Goal 8 : A Global Partnership for Development
Without key partnerships between rich and poor countries, the previous seven goals may not be achievable. Great opportunities for growth and development exist in today’s fast-changing global economy. But many poor countries have been left behind, lacking access to new technologies as well as the resources to participate in the globalisation process.
Guyana’s Poverty Reduction Strategy has become the framework for donor support and associated development agenda. Improved coordination has helped reduce duplication of donor projects and assisted in targeting resources more efficiently. Although net official development assistance (ODA) still falls below the targeted level, Guyana has benefited substantially from debt relief at the bilateral, commercial and multilateral levels, thereby releasing critical resources for its development programme.

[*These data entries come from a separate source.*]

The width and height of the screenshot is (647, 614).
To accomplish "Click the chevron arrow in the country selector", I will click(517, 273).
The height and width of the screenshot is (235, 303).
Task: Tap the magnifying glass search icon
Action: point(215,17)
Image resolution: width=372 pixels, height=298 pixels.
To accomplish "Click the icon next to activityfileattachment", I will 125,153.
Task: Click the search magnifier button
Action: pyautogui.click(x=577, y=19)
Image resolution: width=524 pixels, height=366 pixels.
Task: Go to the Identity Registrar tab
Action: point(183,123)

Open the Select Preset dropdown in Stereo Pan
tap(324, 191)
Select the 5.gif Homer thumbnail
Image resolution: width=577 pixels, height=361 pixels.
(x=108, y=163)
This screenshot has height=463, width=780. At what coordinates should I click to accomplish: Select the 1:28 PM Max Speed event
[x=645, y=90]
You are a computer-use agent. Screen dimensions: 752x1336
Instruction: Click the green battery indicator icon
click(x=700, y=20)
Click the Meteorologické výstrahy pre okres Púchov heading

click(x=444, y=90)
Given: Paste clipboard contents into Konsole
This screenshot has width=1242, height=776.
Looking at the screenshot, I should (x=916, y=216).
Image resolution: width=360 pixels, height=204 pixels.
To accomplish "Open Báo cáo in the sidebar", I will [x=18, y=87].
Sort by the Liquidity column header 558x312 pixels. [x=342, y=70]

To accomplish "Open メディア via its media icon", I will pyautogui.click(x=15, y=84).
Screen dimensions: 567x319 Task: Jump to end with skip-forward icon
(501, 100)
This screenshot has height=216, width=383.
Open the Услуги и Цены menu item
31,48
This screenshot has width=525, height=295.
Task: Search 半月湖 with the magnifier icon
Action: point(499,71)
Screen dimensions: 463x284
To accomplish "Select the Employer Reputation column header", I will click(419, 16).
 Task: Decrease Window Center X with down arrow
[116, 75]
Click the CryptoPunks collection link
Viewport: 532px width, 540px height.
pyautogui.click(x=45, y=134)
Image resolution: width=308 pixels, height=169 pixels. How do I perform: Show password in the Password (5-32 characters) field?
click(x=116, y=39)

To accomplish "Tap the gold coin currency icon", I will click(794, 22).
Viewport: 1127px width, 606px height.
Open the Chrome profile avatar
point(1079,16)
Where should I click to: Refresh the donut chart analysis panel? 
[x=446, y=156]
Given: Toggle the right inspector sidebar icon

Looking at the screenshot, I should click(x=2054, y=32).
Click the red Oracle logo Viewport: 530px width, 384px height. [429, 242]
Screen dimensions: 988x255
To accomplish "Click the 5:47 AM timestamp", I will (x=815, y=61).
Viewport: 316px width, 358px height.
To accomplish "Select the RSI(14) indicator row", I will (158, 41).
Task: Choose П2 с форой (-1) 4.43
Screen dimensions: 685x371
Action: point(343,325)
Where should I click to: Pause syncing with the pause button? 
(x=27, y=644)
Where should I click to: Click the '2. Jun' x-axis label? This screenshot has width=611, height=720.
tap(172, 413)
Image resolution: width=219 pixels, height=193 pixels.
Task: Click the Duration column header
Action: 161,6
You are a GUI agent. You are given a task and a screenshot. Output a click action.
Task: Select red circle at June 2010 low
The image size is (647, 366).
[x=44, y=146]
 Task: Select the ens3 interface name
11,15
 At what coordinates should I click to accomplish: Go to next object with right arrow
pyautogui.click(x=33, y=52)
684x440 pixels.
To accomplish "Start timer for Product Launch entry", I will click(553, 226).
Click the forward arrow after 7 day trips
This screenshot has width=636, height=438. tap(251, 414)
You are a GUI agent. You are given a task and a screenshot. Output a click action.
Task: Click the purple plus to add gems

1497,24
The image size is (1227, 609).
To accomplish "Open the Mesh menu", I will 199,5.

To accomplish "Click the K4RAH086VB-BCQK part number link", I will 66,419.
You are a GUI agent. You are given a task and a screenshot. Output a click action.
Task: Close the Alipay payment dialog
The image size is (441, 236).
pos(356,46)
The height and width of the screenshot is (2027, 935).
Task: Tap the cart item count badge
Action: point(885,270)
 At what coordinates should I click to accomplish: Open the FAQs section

The main bilateral and multilateral donors are providing more of their resources as budgetary support to Guyana, while International Development Assistance is delivered both in the form of grants and budget support. Such assistance has given Guyana the flexibility to plan and target resources at high priority sectors in its fight against poverty.
Guyana’s main foreign exchange earner, sugar, has been enjoying quota and duty-free access to the European and US markets. However, recent agricultural reforms within the European Union will reduce preferential prices by 36 percent during the period 2006-2008 with serious implications for Guyana’s external balances and poverty reduction programme.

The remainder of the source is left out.